▶ [Problem details]: Copy whichever lines of the data hold the word "grid".

▶ [Information provided]:

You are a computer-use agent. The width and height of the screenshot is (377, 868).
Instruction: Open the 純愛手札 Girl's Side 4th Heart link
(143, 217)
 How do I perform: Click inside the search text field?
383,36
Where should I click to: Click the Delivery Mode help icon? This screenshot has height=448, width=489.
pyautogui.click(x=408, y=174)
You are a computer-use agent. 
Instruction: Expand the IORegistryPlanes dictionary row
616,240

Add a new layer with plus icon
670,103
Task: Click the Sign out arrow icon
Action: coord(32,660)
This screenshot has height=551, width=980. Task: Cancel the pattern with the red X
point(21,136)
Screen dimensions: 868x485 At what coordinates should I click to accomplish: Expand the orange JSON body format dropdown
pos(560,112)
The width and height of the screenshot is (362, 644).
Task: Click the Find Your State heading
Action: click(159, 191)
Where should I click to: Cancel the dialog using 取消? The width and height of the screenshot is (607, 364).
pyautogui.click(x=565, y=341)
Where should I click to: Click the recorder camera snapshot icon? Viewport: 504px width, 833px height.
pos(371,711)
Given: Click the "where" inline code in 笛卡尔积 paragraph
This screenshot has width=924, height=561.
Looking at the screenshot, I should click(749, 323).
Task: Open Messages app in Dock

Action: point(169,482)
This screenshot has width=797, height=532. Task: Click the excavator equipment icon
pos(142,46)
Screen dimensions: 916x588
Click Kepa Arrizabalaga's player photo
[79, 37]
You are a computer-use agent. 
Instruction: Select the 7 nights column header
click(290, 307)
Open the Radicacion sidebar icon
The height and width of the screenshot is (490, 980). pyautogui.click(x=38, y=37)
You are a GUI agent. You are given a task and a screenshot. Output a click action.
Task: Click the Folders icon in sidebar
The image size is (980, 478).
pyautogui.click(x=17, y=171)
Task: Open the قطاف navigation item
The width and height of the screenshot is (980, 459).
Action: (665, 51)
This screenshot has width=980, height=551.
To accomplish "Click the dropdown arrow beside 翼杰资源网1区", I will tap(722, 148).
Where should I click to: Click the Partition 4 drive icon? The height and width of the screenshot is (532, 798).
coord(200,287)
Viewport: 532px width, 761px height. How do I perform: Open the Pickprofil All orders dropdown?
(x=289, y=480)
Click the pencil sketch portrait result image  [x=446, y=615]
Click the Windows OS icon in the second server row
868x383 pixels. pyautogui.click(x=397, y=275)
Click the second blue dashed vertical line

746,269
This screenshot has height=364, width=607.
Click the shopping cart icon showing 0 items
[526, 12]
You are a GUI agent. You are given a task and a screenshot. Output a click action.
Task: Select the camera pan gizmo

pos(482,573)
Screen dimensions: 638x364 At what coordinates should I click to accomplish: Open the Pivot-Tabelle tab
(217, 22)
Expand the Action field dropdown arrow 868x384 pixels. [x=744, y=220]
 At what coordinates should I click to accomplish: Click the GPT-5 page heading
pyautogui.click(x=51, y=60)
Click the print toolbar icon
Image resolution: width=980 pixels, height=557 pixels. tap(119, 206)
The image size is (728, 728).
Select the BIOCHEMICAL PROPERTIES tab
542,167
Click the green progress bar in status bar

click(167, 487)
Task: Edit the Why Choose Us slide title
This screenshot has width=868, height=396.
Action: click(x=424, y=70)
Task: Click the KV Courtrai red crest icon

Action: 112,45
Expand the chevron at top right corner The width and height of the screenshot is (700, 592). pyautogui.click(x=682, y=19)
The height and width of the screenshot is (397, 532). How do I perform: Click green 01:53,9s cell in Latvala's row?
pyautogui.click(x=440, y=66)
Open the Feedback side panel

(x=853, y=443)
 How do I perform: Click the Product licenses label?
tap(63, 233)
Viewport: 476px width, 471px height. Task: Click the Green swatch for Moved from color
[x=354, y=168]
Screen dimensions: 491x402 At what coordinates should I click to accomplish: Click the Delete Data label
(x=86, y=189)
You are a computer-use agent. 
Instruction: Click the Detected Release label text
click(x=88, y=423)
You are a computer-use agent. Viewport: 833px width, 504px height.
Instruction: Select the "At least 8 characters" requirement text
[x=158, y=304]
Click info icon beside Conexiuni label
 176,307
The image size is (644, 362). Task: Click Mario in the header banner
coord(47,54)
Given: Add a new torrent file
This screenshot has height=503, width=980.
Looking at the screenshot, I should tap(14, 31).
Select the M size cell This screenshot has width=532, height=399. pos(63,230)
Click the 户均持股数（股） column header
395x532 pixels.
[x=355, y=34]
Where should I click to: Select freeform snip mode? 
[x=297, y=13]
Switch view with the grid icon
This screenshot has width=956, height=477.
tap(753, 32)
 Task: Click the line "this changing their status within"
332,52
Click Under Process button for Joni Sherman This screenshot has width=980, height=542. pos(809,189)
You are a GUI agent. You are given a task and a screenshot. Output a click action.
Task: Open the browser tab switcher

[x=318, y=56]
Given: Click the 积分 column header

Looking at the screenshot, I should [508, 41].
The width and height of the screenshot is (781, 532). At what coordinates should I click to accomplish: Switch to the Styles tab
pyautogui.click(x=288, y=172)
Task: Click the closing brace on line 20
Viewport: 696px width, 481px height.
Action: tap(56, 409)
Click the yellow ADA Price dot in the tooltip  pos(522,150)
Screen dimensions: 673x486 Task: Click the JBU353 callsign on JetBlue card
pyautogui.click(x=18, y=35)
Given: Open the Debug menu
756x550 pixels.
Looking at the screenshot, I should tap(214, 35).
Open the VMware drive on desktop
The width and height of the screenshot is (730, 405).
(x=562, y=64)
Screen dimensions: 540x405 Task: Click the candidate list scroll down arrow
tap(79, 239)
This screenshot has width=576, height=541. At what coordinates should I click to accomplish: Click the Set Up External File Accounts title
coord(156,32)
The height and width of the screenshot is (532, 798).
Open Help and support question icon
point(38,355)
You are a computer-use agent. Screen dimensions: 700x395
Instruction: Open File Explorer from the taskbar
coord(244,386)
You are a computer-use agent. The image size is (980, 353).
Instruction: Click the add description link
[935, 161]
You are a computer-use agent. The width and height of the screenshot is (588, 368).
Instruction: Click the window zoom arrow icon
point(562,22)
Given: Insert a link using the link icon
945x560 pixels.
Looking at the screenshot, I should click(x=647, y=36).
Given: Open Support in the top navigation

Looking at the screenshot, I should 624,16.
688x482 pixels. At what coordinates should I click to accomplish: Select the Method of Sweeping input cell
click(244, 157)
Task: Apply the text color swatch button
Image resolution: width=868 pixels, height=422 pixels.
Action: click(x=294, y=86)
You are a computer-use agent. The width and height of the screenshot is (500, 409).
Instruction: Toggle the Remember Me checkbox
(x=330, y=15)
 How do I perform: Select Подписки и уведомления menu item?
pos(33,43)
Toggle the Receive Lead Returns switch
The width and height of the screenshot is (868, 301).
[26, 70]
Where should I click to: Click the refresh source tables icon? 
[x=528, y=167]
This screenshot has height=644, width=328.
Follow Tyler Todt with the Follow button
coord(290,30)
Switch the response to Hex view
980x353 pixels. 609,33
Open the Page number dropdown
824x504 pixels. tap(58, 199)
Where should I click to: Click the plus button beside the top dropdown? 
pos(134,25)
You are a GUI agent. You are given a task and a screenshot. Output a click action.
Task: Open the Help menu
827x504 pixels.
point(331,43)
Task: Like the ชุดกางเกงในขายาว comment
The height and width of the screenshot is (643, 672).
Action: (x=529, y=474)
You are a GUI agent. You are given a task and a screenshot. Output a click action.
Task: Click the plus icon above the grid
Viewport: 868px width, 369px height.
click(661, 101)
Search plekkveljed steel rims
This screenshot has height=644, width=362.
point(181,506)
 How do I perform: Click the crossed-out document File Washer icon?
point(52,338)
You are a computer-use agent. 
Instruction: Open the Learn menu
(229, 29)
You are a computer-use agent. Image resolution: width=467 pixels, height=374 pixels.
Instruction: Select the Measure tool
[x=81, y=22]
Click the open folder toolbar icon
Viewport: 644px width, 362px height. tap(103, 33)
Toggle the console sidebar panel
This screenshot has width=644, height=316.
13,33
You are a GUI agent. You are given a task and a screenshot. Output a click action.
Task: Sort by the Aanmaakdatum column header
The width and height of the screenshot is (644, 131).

▶ [Exercise response]:
Switch view with the grid icon
Task: Click the plus icon above the grid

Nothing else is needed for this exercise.